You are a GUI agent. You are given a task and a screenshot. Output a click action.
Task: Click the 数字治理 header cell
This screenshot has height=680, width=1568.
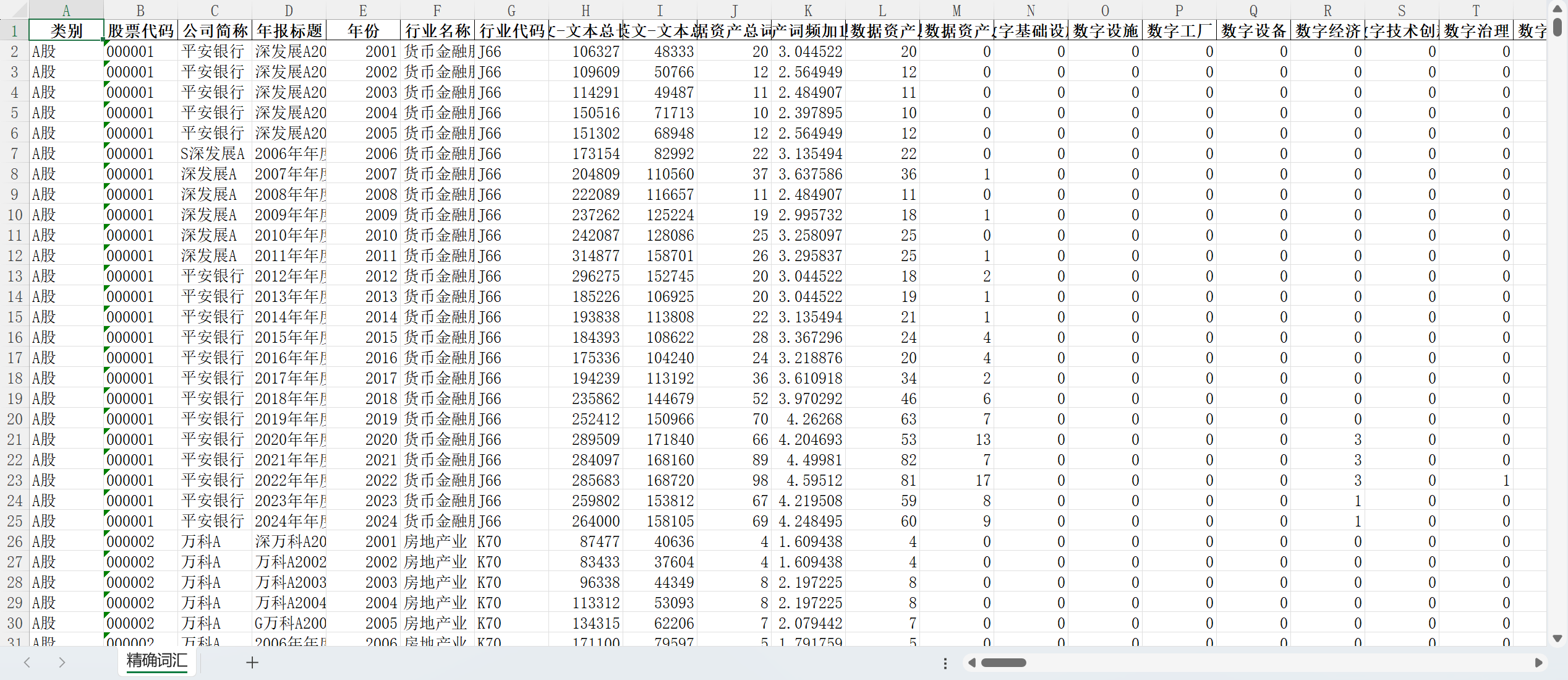tap(1476, 31)
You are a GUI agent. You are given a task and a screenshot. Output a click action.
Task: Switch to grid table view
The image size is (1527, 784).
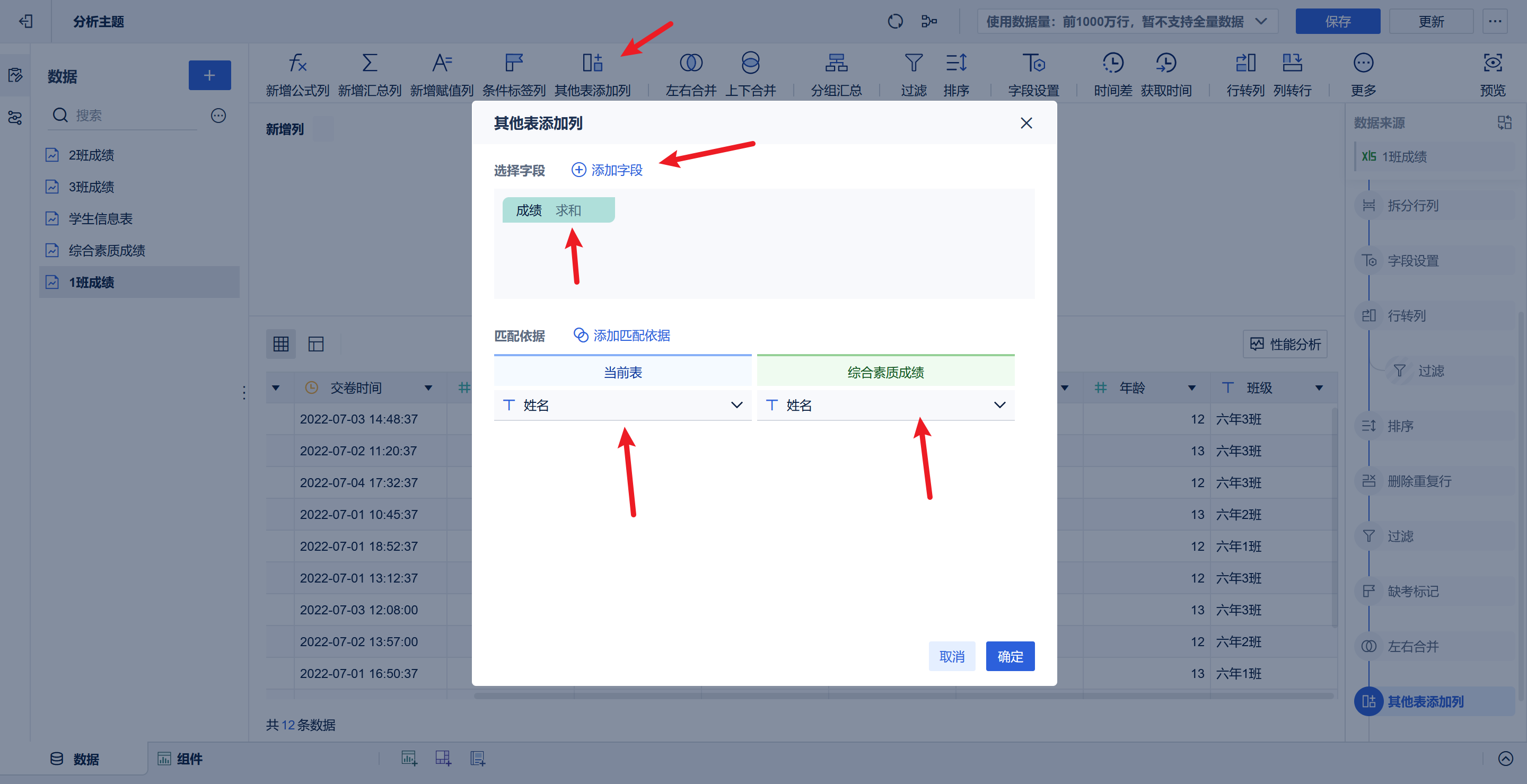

→ TASK INSTRUCTIONS:
Word for word, quote the full listing, omitting every picture.

→ RESULT OF THE TASK:
You are a GUI agent. You are given a task and a screenshot. Output a click action.
Task: Click the 数字治理 header cell
This screenshot has height=680, width=1568.
tap(1476, 31)
You are a GUI agent. You are given a task and a screenshot. Output a click action.
Task: Switch to grid table view
The image size is (1527, 784).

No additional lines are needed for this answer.